However I think that the idea
of a commercial company pledging not to use software patents against Open Source
has merit. I suggest that the Software Freedom Law Center create a software
patent nonassertion pledge for Open Source software which is completely
acceptable to Open Source members. Then we can counter offer the SFLC software
patent nonassertion pledge to Blackboard, Microsoft, and Novell as a way to
settle our software patent disputes with these companies.
Obviously, if
the software patent nonassertion pledge can be made palatable to our antagonists
then it would also be palatable to our friends. I think that we could also ask
members of the Open Source movement to sign the software patent nonassertion
pledge.
One of Richard Stallman's objectives in creating GPL3 is to
incorporate something similar to a software patent nonassertion pledge into
GPL3. While this would apply to companies who distribute Open Source software,
such as Novell, it would not apply to companies which do not distribute Open
Source software, such as Blackboard and Microsoft. So we would need a separate
software patent nonassertion pledge that non-members of Open Source could sign.
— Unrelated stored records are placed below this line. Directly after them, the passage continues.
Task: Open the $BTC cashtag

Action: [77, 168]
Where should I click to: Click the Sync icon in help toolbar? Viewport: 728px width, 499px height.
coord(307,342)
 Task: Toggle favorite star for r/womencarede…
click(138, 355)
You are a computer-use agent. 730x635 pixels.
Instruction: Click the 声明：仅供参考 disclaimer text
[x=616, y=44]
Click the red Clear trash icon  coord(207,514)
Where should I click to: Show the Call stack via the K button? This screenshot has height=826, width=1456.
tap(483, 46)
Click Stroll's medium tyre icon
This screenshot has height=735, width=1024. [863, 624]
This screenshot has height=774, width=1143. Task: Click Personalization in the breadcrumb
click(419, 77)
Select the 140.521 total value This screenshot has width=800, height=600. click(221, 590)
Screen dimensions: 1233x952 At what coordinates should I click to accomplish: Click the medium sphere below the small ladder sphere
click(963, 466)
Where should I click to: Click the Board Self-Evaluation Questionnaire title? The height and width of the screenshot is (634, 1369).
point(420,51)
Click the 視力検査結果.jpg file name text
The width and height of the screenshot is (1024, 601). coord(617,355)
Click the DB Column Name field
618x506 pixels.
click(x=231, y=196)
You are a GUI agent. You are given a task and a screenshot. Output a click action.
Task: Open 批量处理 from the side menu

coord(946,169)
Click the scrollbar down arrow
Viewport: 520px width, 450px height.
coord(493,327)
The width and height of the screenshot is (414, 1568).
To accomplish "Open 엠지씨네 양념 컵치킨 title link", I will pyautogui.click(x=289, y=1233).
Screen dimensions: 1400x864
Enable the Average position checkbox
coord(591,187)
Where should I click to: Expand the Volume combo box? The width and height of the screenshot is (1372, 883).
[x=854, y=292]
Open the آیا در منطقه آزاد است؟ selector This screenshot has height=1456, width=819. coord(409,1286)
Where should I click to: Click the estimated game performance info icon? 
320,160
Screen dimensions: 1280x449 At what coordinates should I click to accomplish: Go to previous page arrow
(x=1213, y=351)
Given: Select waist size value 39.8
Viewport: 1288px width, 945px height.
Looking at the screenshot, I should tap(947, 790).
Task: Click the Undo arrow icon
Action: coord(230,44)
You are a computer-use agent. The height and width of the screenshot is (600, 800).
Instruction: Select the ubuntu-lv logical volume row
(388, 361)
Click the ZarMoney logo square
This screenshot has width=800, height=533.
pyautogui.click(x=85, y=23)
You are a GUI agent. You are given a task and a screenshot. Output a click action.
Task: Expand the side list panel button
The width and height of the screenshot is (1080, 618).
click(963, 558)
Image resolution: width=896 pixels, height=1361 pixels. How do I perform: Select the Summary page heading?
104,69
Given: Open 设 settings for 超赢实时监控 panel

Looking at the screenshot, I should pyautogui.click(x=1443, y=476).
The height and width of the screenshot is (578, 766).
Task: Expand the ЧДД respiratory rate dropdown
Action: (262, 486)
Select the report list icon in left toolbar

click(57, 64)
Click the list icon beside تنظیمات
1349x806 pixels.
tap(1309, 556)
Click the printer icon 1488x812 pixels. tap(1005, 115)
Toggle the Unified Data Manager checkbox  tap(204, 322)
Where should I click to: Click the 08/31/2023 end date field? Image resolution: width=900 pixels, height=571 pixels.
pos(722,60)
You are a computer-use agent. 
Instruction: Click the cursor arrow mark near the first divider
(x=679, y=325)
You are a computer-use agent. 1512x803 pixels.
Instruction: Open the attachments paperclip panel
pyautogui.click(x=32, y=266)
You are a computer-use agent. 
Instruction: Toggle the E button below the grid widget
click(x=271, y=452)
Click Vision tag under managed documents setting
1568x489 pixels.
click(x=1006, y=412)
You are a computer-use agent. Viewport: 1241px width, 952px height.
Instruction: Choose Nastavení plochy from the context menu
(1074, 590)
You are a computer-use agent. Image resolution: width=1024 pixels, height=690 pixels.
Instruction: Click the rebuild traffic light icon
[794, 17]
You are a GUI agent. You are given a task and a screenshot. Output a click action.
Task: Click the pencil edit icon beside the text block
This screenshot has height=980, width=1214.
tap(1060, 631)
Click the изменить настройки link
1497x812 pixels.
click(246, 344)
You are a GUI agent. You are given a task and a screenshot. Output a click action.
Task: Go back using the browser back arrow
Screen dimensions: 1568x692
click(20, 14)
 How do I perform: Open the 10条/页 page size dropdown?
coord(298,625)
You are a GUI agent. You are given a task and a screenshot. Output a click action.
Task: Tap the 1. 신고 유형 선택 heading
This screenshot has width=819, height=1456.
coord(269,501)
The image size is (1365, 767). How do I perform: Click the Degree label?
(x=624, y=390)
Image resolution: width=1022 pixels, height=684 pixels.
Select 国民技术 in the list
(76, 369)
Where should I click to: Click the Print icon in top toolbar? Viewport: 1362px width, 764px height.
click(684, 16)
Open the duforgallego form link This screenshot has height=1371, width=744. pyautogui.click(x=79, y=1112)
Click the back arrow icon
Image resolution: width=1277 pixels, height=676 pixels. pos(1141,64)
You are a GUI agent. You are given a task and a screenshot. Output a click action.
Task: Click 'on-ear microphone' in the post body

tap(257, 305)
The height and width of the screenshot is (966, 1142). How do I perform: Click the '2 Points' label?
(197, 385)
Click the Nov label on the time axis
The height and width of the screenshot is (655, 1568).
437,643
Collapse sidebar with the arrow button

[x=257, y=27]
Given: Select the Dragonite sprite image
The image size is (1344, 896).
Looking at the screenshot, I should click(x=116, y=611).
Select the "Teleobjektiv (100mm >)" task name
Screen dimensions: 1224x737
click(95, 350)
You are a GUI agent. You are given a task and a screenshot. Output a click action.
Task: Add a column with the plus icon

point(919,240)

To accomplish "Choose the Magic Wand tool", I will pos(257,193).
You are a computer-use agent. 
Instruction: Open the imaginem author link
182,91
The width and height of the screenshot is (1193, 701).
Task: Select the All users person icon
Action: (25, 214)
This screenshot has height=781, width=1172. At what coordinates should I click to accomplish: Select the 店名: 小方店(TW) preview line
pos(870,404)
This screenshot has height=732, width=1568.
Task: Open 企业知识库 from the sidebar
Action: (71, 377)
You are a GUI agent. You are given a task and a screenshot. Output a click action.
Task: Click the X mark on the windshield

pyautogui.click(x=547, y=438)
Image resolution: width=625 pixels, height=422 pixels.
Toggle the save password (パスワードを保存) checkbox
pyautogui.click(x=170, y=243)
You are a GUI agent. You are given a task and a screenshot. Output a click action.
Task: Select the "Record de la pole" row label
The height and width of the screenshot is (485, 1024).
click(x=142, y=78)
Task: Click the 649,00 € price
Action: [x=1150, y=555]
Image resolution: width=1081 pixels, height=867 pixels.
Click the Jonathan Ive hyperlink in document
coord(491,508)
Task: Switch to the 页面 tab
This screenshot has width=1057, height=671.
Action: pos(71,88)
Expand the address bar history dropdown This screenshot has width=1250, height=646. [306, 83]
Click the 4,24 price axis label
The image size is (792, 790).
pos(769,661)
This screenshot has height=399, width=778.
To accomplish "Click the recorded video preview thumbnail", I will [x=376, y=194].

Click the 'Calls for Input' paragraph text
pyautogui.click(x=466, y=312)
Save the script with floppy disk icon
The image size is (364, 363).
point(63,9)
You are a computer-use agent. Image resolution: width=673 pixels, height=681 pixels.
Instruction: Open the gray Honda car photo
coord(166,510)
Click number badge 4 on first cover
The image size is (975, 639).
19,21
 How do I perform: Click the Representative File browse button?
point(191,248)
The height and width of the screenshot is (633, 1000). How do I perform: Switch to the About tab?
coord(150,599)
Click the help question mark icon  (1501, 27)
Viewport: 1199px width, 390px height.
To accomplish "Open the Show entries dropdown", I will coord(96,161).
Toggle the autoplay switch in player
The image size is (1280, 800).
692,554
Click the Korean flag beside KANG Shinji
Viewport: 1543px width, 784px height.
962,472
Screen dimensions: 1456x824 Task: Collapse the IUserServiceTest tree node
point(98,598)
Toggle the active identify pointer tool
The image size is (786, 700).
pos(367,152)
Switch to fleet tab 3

The software patent nonassertion pledge and GPL3 would have to be very
compatible or else we could get companies playing games where they are violating
the terms of one of the documents but not the other thus leading to much more
convoluted versions of the Microsoft-Novell agreement.
One of the
possible uses of a universal software patent nonassertion pledge is to solve the
problems created by the Microsoft-Novell agreement. If we could get Microsoft
and Novell to sign a software patent nonassertion pledge writen by SFLC then the
software patent problems in the Microsoft-Novell agreement would become
moot.
-----------------------
Steve Stites
[ Reply to This | # ]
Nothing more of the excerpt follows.